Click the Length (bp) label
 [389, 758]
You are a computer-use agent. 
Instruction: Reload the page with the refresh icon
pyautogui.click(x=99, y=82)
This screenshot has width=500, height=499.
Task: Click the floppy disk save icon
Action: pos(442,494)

= = =

WHAT TO DO:
Would you retype all of the lines shown above, exactly as given?

EXERCISE SOLUTION:
Click the Length (bp) label
 [389, 758]
You are a computer-use agent. 
Instruction: Reload the page with the refresh icon
pyautogui.click(x=99, y=82)
This screenshot has width=500, height=499.
Task: Click the floppy disk save icon
Action: pos(442,494)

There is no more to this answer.